Leaving I/O in water all year round?

MC3387

Cadet
Joined
Jun 10, 2019
Messages
18
I’m looking into getting a slip outside of Portland, OR, in the Willamette/Columbia river. It’s obviously fresh water, I hear the water never freezes nor has any ice.
I have heard that with inboard outboards (stern drive boats) it is not good to leave in the water year round because the drive/propeller is submerged in water the whole time and it can be bad. I see most everyone at the marina has outboard motors and most tilt them up out of the water for storage.
So I’m looking for other peoples opinions on this.
Can water work it’s way inside the drive and propeller? Can water leak through where my motor sticks through the transom?
Or if I just bottom coat once a year and treat the metal will I be good?
 

JimS123

Fleet Admiral
Joined
Jul 27, 2007
Messages
8,163
Water leaks in thru seals and bellows. They need to be replaced periodically as preventative maintenance. They are expensive to maintain. The experts say replace every few years. If you miss a replacement and the leak happens the cost is even higher.
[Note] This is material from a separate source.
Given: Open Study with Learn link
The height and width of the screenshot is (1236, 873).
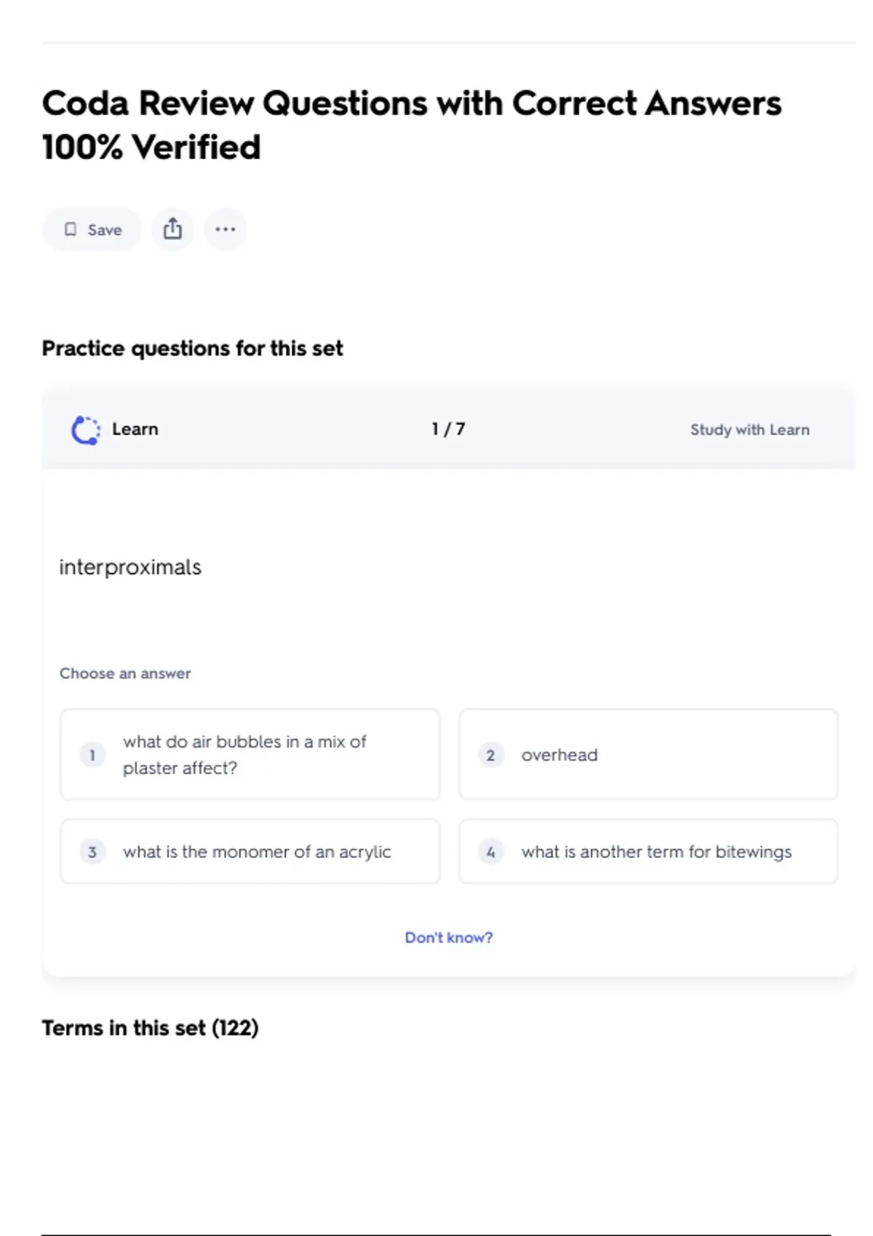Looking at the screenshot, I should click(x=749, y=430).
My trailer boat had the job done about every 15 years. Last time it cost $1900. It could have waited longer because there was no problem.

The other issue is galvanic corrosion. My trailer boat looked like new when I sold her. A few years of in-water storage and she would have looked like a grandma.

Boat hulls are another story. Without a barrier coat and bottom paint you run the risk of hull damage.

Its all a matter of cost, convenience and how much work you want to do. A docked boat has a life span of about 15 years. A garage kept and covered boat will last a lifetime.
 

SDSeville

Lieutenant
Joined
Mar 19, 2010
Messages
1,481
Put new zincs, bellows, good drive paint and bottom paint before putting it in. We have a diver clean everything up once a month in the summer and every couple months in the winter and replace zincs as needed. I/Os are not the best for year round slips, but can work fine if you are careful. Also, watch and replace those exhaust manifolds and risers as needed.
 

Chris1956

Supreme Mariner
Joined
Mar 25, 2004
Messages
27,847
I had an I/O in salt water for 9 months a year, for a decade. Normal saltwater preventative maintenance was all that was needed, plus repair of the items that broke or wore out. Fresh water will be a breeze compared to the salty stuff.

In freshwater, manifolds will last the life of the engine, and other steel parts will holdup very well. Keep the zincs clean and replace when 1/2 way used up. Keep the outdrive and boat painted with appropriate (and different) antifouling paint. Grease all zerks 1/year. Grease the steering rod in the bilge, 1/year. Change motor oil, filter and gear oil 1/year. Realistically you will want to pull the boat for a day or two each year to do the required maintenance.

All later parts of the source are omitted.